Caring Doesn’t End with Vaccination

Something I’m seeing (and personally struggling with) is that a lot of people who took the pandemic seriously (whether from the start or from learning the hard way) are being expected to start to make exceptions, or relax all at once, or just “trust” other people wholly. But brains don’t work that way. Brains adapt and habituate, and many of us made it an entire year with little or no exposure to a deadly virus by practicing caution that others told us was too extreme. Our brains clung to these practices because it minimized anxiety and reinforced our trust in scientists and public health institutions.

If you look past the debate over whether it’s still “too soon” (which, don’t get me wrong, is still an ENTIRELY VALID conversation), you’re asking us to forget that which helped us survive this far. More than a belief system, these habits have become cognitively ingrained, and we’re going to need some time to figure out if/when/how to open them back up.
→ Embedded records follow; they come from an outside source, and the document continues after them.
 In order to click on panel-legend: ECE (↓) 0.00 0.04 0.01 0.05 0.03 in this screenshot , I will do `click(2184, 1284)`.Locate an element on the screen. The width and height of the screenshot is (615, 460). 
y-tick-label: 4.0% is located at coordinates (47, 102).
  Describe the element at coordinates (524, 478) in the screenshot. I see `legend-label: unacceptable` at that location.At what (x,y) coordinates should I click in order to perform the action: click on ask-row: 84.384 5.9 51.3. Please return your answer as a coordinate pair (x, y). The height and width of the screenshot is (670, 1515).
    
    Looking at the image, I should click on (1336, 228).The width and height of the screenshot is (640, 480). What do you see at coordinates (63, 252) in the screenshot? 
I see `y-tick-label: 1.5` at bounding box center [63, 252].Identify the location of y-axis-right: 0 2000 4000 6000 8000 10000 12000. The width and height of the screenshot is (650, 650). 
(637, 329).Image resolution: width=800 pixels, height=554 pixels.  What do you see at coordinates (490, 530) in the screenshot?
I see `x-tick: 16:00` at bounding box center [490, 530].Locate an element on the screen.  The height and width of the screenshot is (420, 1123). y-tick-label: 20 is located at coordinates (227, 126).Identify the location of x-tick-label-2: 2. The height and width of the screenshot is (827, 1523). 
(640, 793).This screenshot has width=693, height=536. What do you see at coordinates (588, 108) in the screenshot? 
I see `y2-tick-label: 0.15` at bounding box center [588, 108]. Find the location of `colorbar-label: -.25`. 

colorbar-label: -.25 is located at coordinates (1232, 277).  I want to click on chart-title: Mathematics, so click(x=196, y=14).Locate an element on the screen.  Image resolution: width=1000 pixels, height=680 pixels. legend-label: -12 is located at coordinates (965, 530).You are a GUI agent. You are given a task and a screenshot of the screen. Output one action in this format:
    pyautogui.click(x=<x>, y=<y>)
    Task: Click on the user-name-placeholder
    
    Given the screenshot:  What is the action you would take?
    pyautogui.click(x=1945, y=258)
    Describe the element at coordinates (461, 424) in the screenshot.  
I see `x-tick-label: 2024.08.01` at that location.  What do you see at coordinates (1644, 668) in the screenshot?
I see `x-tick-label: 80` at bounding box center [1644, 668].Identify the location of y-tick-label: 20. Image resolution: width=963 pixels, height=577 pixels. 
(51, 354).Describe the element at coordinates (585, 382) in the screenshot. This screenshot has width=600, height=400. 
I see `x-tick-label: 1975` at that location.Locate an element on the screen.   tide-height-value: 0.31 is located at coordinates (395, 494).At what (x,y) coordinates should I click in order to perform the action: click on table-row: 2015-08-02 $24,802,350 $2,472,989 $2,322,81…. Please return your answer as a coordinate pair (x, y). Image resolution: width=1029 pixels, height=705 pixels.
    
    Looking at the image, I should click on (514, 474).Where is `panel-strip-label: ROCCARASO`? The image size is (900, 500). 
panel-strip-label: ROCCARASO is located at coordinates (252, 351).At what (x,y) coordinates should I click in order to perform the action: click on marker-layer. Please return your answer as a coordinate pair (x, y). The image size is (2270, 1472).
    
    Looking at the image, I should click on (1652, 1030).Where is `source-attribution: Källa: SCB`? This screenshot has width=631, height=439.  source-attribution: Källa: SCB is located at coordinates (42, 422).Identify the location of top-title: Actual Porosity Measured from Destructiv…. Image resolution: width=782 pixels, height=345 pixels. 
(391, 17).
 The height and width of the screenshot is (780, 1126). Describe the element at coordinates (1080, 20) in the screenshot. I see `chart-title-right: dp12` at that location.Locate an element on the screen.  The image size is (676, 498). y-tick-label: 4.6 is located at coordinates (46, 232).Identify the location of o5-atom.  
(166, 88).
It’s not personal, it’s not an accusation, it’s not us saying we think you as an individual are going to get us sick. Maybe we took calculated gambles along the way, but they were few, far between, and carefully negotiated. If you weren’t here for every moment of that, you may not know how much we fretted over every hayfever sneeze, every stranger who got too close at the grocery store, every over-sanitized surface. You may have seen us change our avatars and share links to advocate mask-wearing, but you didn’t see us agonize over whether to stop certain activities when that physician who sanitized his fruit got debunked or wonder if we could replicate the no-flow air purifier of the teacher who had to keep his students safe.

We’re all spun up pretty tight, and for some it’s just time to let go. But it’s not that simple for everyone. Some of us need the numbers to get a little lower. Some of us need some time to adjust, no matter how low the numbers get. Some of us will never interact outside the house in the same way again. These choices are about our mental health as well as our physical health, so please — as we have asked all along — please don’t only think of yourself.